**Required work**: From the court judgment below, list every party to the appeal and give the role of each.

**Text section**:
Susan Wakuthii Kibata & Millicent Wangechi Kibata v Elizabeth Njoki Murage [2017] KEELC 2080 (KLR) | Void Land Sale Agreements | Esheria

Susan Wakuthii Kibata & Millicent Wangechi Kibata v Elizabeth Njoki Murage [2017] KEELC 2080 (KLR)

Full Case Text

REPUBLIC OF KENYA

IN THE ENVIRONMENT AND LAND COURT AT KERUGOYA

ELC APPEAL NO. 9 OF 2014

SUSAN WAKUTHII KIBATA)

MILLICENT WANGECHI KIBATA)………………..…..APPELLANTS

VERSUS

ELIZABETH NJOKI MURAGE…………...…...……..RESPONDENT

(BEING ANAPPEAL FROM THE JUDGMENT DELIVERED ON 12TH MARCH, 2014 BY HON J.A KASAM – S.R.M AT KERUGOYA SENIOR PRINCIPAL MAGISTRATE’S COURT CIVIL CASE NO. 109 OF 2013)

JUDGMENT

The issue that calls for my determination in this appeal is whether a Court can order for the payment of interest on the purchase price arising out of an agreement for the sale of land that is void.

**Collected material**:
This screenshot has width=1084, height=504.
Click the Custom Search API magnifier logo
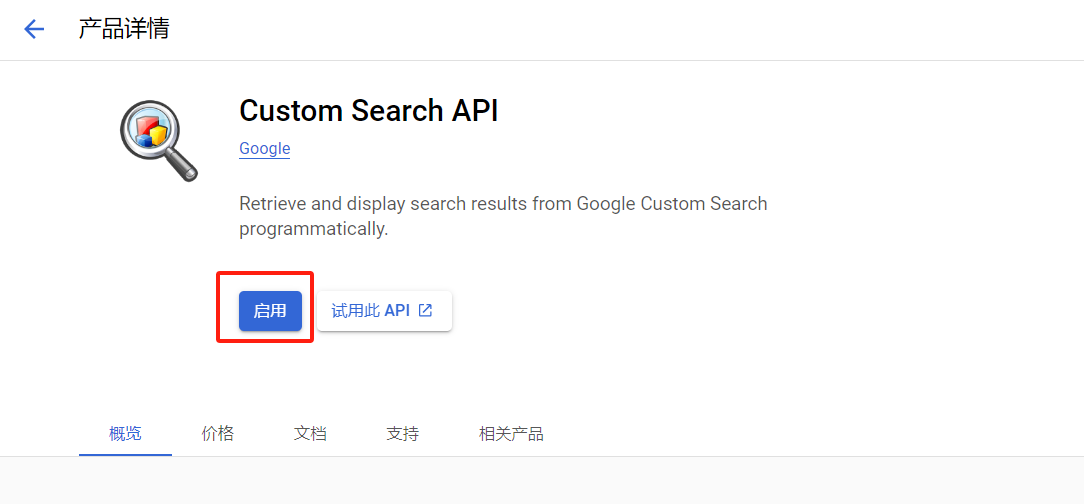(x=159, y=141)
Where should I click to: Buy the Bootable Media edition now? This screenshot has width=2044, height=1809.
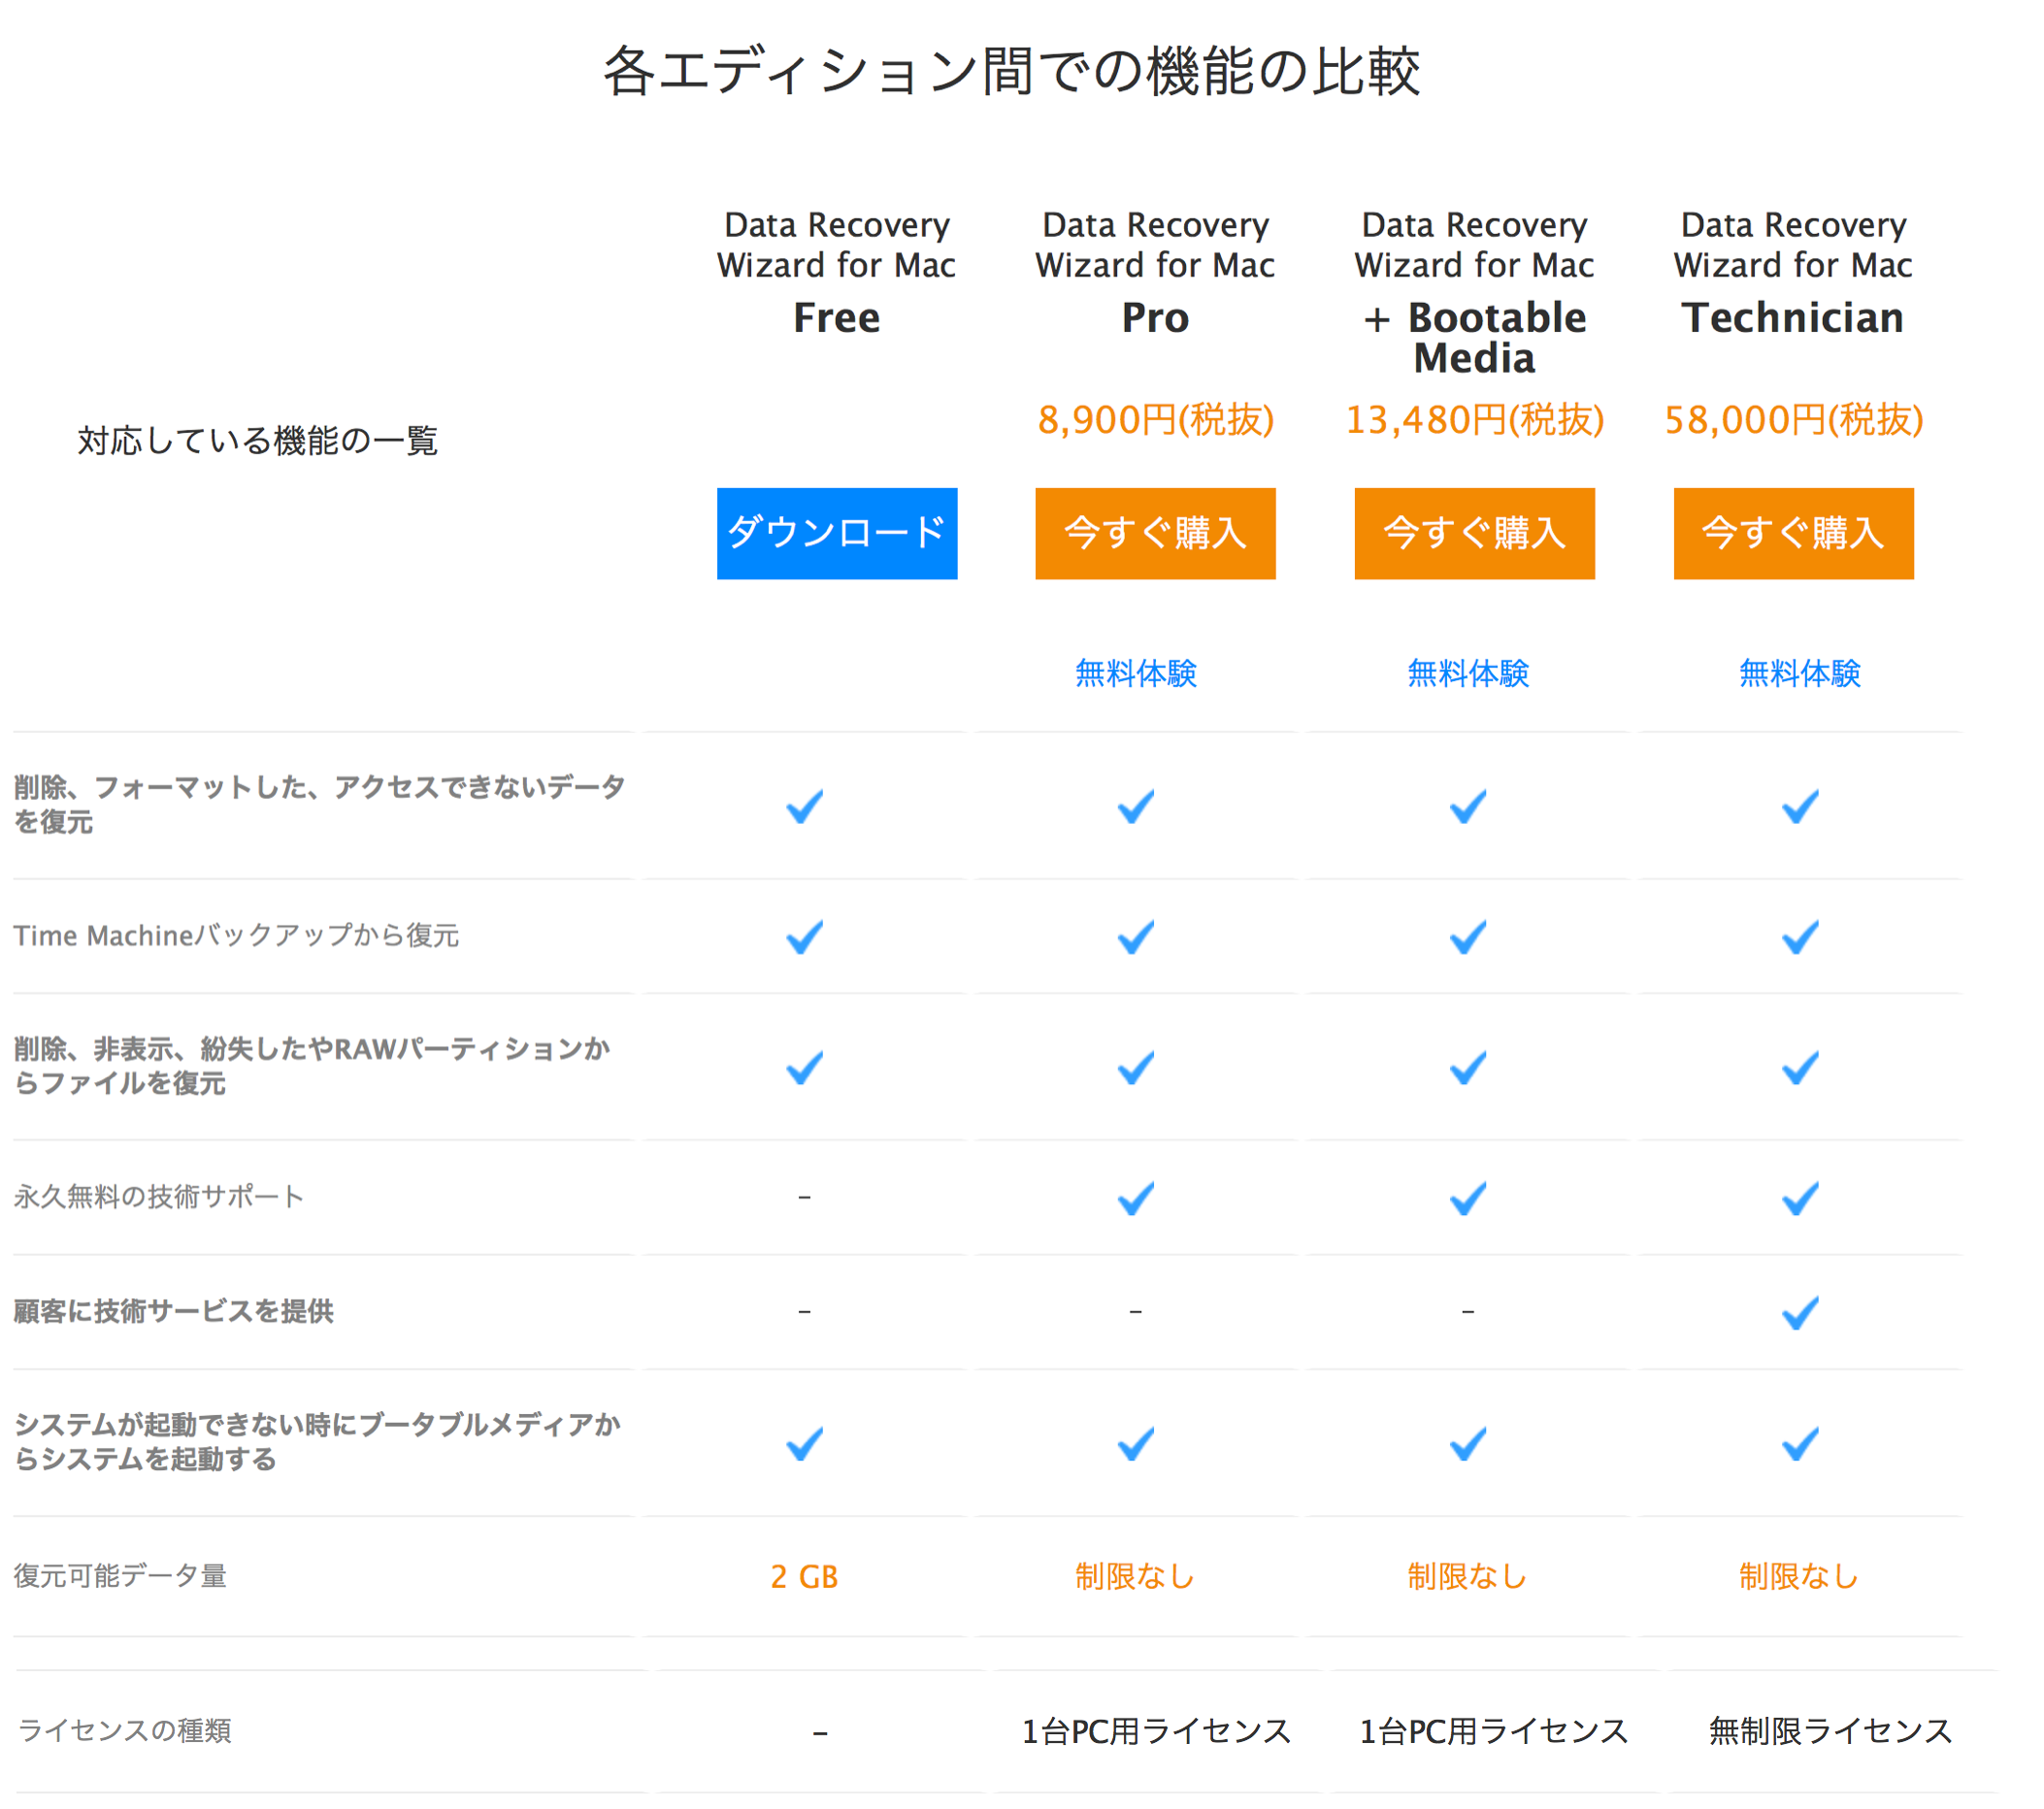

**Written answer**:
- Susan Wakuthii Kibata: appellant
- Millicent Wangechi Kibata: appellant
- Elizabeth Njoki Murage: respondent